Aluminum is a non-essential trace element that accumulates in human bone tissue (Nayak, 2002). Its toxic effects are cumulative and result in painful forms of renal osteodystrophy, most notably a dynamic bone disease and osteomalacia, but also other forms of disease (Yokel, 2001; Cannata-Andia, 2002). Presently, histological tests of bone biopsies are the only approach for the diagnosis of aluminum-related pathologies (Malluche, 2002). Neutron Activation Analysis was proposed as an alternative method for quantifying aluminum. The Trace Element Group at McMaster University has developed an in vivo procedure for detecting aluminum levels in the bones of the hand, exploiting an accelerator-based approach.
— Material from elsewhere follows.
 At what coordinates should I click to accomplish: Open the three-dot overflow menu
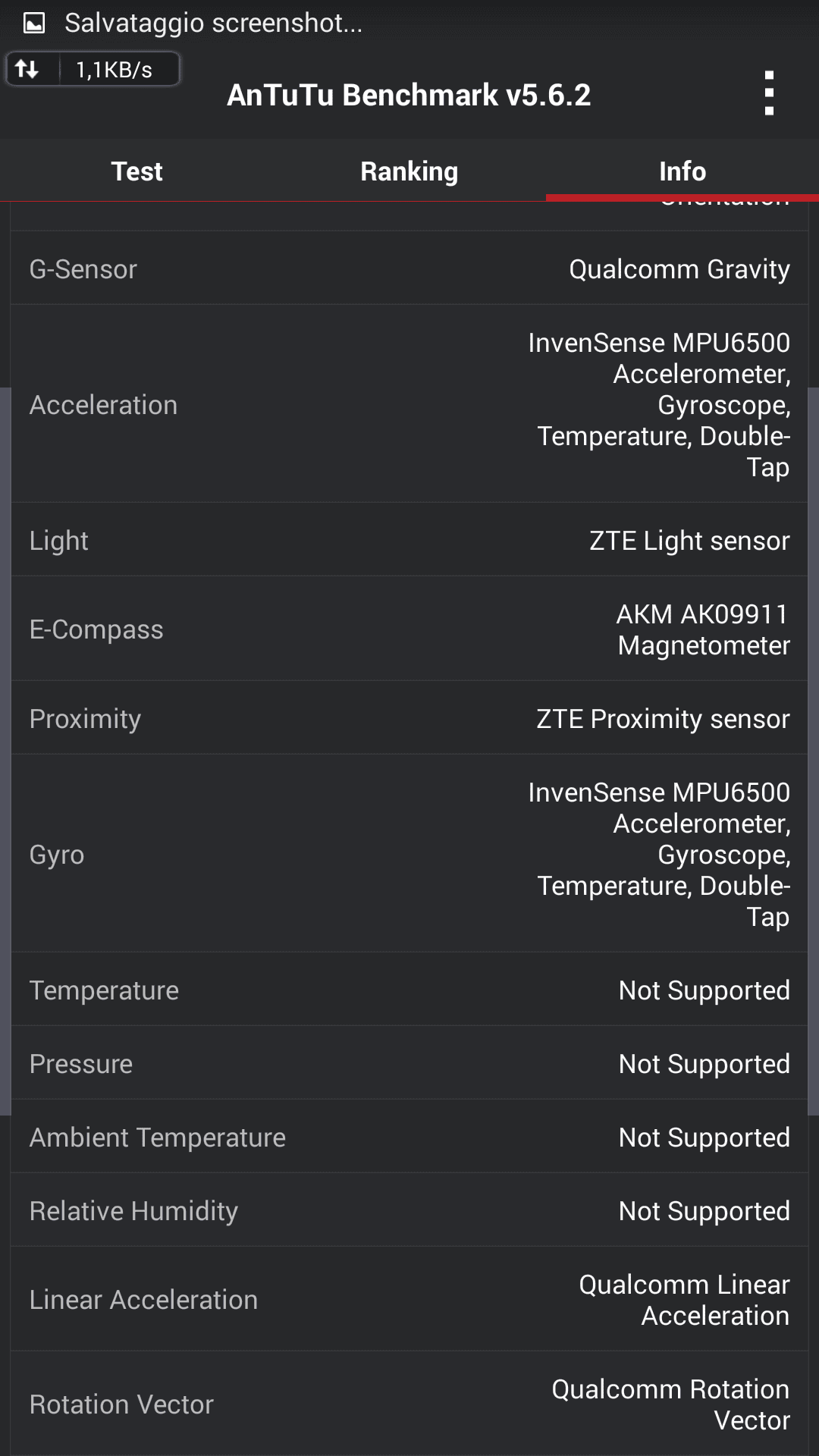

A minimum detectable limit (MDL) of 1.14mg of aluminum could be distinguished for a local dose to the hand of 48mSv (Pejovic-Milic, 2001). For the procedure to be clinically effective, the MDL should be comparable to the levels normally contained in healthy subjects (0.3-0.4 mg AI). Further refining of the method is therefore necessary. This dissertation presents an improved algorithm for data analysis, based on Spectral Decomposition. Following phantom measurements, a new MDL of(0.7±0.1)mg AI was reached for a local dose of (20±1)mSv, representing an improvement by a factor of 1.60±0.04. In addition, a time-dependent variant of this algorithm was proposed. The study also addresses the feasibility of a new data acquisition technique, the electronic rejection of the coincident events detected by the Nai(Tl) system. It is expected that the application of this technique, together with Spectral Decomposition Analysis, would provide an acceptable MDL for the method to be valuable in a clinical setting.